Pager’s work triggered an international campaign (known as Ban the Box) to persuade employers to remove the check box that asks about criminal records on job applications. “She crafted a call for justice built on a foundation of exceptionally careful and creative work that simply could not be denied,” noted a leading economic policy analyst who was among Pager’s colleagues at Harvard.
As for the next round of already jawed to death discussions on street checks, Wortley’s report revealed that a third of the Black male population in Halifax was charged with at least one criminal offence between 2006 and 2017. By contrast, only 6.8% of white males were charged during that time. So, here’s a new talking point: How about some cash money for Black men in Halifax who have likely suffered disproportionately higher rates of joblessness (and thereby economic disadvantage) than their white peers?
Memo to Nova Scotia class action lawyers: I see coin. Probably a lot more coin than the $600,000 awarded last week to the white, former Halifax transit mechanic whose marriage to an African Nova Scotian woman made him subject to relentless workplace harassment and discrimination.
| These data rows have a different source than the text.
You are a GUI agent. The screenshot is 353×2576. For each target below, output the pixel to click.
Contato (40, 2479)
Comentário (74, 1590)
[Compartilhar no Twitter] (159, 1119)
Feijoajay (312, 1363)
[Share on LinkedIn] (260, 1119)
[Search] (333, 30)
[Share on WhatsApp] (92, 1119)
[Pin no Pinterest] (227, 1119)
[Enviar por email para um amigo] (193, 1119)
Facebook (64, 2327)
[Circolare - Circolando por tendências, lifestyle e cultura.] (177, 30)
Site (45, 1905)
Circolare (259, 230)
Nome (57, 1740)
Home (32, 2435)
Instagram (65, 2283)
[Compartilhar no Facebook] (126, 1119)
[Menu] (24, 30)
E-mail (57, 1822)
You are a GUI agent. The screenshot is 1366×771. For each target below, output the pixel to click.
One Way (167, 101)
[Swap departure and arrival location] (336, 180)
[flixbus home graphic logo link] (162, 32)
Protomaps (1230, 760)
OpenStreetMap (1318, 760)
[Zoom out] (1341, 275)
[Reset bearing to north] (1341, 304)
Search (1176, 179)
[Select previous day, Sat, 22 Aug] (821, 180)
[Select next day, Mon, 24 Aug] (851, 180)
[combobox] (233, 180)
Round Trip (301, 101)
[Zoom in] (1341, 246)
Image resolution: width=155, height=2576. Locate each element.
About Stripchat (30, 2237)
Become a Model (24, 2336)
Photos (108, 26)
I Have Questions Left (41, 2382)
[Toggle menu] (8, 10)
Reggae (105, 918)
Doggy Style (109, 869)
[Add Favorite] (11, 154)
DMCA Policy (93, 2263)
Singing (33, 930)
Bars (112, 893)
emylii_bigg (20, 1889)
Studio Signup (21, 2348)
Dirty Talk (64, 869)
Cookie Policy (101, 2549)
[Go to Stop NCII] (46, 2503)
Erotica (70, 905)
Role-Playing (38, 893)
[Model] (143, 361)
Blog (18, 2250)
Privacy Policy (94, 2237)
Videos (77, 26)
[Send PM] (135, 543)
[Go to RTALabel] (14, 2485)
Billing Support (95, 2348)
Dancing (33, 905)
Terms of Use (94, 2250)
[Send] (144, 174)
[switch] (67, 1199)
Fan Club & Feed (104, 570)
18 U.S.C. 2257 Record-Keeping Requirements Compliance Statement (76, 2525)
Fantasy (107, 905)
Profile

Set against the backdrop of Nova Scotia’s aspirational march to glory (the Atlantic Schooners hustle), it’s clear that the province’s earned racist profile (“suck me, boy” salutations, etc.) continues to soil the image of Halifax. “A lot of guys think Moncton would have been a better choice for a team,” a seasoned Black, CFL player told me.
Better. On that note, here’s a dab for homegrown actor/activist Ellen Page for her forthcoming documentary on environmental racism.
Ditto for Dalhousie University associate professor Ingrid Waldron whose book, There’s Something in the Water: Environmental Racism in Indigenous and Black Communities, recently scored an Atlantic Books Award nomination. And here’s a shout-out for Christine Saulnier, federal NDP candidate for the riding of Halifax. “The practice of random street checks is unquestionably a form of systemic racism,” Saulnier said. “We cannot hope to build a more inclusive community without stopping this practice and without an apology from the police force.”
It’s past time for white power-brokers in Nova Scotia to address their long legacy of self-inflicted racial discord (and attendant self-loathing). “Until you do right by me, everything you think about is gonna crumble,” saith Celie.
The author of Alice Walker: A Life, Evelyn C. White is a freelance writer in Halifax.